P. v. Mack
Filed 9/17/08 P. v. Mack CA5
NOT TO BE PUBLISHED IN THE OFFICIAL REPORTS
California Rules of Court, rule 8.1115(a), prohibits courts and parties from citing or relying on opinions not certified for publication or ordered published, except as specified by rule 8.1115(b). This opinion has not been certified for publication or ordered published for purposes of rule 8.1115.
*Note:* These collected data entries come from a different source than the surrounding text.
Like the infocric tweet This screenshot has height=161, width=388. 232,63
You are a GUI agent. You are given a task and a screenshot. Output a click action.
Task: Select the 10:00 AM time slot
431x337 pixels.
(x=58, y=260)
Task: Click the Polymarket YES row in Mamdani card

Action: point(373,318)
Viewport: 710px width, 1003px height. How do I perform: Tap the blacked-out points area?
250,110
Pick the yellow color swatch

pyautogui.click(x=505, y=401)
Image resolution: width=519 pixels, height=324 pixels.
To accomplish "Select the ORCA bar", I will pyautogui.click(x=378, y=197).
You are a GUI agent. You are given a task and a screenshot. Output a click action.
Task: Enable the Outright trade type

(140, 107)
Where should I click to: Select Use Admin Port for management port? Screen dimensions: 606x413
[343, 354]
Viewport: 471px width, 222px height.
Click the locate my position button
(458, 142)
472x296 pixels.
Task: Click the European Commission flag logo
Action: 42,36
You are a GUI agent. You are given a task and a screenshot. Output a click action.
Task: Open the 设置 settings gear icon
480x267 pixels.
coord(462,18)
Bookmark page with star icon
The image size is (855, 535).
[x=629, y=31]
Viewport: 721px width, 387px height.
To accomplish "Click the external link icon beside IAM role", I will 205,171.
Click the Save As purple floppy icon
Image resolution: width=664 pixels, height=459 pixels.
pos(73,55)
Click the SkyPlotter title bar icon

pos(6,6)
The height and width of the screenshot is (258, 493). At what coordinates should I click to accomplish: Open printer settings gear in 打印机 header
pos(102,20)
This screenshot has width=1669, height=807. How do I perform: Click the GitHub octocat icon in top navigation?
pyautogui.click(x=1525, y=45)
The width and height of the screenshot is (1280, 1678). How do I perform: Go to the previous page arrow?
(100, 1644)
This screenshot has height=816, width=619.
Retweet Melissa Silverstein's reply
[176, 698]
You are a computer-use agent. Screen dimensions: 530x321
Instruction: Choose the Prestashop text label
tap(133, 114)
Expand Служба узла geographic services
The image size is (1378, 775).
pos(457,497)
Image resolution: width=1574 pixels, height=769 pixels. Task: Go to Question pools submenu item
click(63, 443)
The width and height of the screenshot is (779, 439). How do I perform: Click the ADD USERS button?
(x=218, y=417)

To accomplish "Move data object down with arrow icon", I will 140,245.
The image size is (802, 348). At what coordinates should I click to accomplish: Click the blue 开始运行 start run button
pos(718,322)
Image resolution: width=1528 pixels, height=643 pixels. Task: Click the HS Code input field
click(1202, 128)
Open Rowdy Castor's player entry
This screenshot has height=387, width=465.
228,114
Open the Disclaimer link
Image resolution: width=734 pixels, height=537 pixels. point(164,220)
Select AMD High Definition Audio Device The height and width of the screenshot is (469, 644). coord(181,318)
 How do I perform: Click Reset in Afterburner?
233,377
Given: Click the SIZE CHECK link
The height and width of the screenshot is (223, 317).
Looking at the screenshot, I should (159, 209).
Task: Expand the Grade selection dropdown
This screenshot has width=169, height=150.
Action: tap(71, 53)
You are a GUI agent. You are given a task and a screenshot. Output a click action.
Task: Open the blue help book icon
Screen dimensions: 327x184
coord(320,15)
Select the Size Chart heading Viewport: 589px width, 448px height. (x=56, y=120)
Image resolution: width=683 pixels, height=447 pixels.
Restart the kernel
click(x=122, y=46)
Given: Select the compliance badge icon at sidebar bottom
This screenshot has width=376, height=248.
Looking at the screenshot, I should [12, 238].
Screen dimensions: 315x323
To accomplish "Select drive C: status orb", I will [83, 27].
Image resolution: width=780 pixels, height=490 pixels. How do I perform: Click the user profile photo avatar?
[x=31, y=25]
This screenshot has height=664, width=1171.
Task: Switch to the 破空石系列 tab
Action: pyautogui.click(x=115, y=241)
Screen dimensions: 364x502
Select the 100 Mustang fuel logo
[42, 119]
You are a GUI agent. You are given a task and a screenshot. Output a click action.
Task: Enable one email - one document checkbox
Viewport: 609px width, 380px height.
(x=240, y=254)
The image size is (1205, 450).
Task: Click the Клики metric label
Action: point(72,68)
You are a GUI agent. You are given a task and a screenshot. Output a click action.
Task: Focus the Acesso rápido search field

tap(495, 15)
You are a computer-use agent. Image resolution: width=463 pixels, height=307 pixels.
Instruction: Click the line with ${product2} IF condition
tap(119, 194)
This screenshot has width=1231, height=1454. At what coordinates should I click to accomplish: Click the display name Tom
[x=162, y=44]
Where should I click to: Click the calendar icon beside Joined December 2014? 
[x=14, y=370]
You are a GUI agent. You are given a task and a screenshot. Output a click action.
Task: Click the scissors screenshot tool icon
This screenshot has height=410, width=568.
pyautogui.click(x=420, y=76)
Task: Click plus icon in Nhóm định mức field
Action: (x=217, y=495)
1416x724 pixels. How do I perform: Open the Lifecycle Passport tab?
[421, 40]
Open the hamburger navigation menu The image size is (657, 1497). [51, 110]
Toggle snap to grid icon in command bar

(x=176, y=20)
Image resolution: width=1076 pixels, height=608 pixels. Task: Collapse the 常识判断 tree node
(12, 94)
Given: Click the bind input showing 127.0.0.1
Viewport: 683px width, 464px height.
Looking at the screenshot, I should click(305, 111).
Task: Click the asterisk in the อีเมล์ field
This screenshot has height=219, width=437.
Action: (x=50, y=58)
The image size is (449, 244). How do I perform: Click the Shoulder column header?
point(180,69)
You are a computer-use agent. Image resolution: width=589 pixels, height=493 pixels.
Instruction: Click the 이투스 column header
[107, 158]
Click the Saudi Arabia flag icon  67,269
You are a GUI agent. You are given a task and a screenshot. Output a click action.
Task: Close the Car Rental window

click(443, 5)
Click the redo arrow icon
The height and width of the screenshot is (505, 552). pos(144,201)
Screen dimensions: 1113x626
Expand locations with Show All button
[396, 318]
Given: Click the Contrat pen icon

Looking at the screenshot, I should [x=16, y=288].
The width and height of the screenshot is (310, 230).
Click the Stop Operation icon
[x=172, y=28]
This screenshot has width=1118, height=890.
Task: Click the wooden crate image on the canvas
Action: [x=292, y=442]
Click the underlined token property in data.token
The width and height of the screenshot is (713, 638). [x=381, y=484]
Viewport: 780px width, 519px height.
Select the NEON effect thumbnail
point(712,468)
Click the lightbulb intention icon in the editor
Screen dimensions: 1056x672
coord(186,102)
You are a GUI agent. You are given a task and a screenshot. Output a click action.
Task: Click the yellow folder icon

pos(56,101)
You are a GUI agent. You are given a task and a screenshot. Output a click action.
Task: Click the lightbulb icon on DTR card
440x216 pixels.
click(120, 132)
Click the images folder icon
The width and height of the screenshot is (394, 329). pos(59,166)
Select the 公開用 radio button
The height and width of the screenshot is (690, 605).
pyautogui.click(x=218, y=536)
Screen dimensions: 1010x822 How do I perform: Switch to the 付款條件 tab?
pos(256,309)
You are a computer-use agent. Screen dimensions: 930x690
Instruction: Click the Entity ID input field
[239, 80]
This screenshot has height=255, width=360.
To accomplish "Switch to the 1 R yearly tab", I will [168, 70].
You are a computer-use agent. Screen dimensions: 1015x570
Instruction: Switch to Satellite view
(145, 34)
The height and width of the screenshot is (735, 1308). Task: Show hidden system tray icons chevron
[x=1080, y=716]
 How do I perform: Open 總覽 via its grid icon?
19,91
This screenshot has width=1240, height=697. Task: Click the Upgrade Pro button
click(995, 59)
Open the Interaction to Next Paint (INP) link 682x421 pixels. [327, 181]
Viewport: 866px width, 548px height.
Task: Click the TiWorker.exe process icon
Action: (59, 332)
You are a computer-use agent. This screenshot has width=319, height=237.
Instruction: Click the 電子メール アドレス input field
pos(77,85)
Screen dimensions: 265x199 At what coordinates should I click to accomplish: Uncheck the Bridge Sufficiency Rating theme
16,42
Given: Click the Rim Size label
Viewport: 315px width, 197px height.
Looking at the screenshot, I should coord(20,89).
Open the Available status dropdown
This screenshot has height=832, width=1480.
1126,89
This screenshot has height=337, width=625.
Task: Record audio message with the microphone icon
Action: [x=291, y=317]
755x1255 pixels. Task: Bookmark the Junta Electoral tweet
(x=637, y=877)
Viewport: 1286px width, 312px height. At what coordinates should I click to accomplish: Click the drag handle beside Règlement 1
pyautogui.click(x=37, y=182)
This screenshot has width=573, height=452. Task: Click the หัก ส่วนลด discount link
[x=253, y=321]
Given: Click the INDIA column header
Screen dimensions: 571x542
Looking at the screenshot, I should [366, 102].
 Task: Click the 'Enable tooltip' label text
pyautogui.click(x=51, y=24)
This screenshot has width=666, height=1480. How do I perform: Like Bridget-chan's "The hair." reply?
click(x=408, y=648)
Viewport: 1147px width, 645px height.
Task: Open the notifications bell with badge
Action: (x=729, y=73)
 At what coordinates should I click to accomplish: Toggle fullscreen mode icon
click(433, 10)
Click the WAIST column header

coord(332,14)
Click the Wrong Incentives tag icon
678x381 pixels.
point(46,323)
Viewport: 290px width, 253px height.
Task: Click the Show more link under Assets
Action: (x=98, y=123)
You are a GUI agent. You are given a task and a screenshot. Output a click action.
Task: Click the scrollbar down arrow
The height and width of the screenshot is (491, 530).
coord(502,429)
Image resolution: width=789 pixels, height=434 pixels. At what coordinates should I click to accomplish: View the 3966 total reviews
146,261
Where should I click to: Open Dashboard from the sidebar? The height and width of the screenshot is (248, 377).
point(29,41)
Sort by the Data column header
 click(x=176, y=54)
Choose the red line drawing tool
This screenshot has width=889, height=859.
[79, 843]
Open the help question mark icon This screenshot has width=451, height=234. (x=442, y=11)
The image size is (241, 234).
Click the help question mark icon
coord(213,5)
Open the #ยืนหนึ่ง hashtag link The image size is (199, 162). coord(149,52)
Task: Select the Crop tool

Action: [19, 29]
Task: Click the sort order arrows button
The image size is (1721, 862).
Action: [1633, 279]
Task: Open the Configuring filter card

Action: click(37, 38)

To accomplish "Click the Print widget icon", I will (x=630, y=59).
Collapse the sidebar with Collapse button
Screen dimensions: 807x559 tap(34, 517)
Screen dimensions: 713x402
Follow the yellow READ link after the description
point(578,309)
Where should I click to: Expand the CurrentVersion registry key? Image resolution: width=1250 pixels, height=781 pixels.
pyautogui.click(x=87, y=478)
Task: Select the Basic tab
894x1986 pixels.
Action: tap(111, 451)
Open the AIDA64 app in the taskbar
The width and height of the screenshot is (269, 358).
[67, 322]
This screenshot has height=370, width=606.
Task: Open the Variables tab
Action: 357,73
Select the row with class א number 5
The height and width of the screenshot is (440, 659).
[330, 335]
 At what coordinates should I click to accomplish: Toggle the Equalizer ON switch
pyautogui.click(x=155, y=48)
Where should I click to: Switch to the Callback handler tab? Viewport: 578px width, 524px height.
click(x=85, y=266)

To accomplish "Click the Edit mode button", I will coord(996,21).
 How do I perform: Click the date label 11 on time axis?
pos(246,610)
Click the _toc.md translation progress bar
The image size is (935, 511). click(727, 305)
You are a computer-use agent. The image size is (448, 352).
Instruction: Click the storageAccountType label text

IN THE COURT OF APPEAL OF THE STATE OF CALIFORNIA
FIFTH APPELLATE DISTRICT
THE PEOPLE, Plaintiff and Respondent, v. STEVEN AUSTIN MACK, Defendant and Appellant. | F054199 (Super. Ct. No. BF120910) OPINION |
THE COURT*
APPEAL from a judgment of the Superior Court of Kern County. Richard G. Berry, Judge.
Stephen M. Hinkle, under appointment by the Court of Appeal, for Defendant and Appellant.
Edmund G. Brown, Jr., Attorney General, Dane R. Gillette, Chief Assistant Attorney General, Michael P. Farrell, Assistant Attorney General, Louis M. Vasquez and Amanda D. Cary, Deputy Attorneys General, for Plaintiff and Respondent.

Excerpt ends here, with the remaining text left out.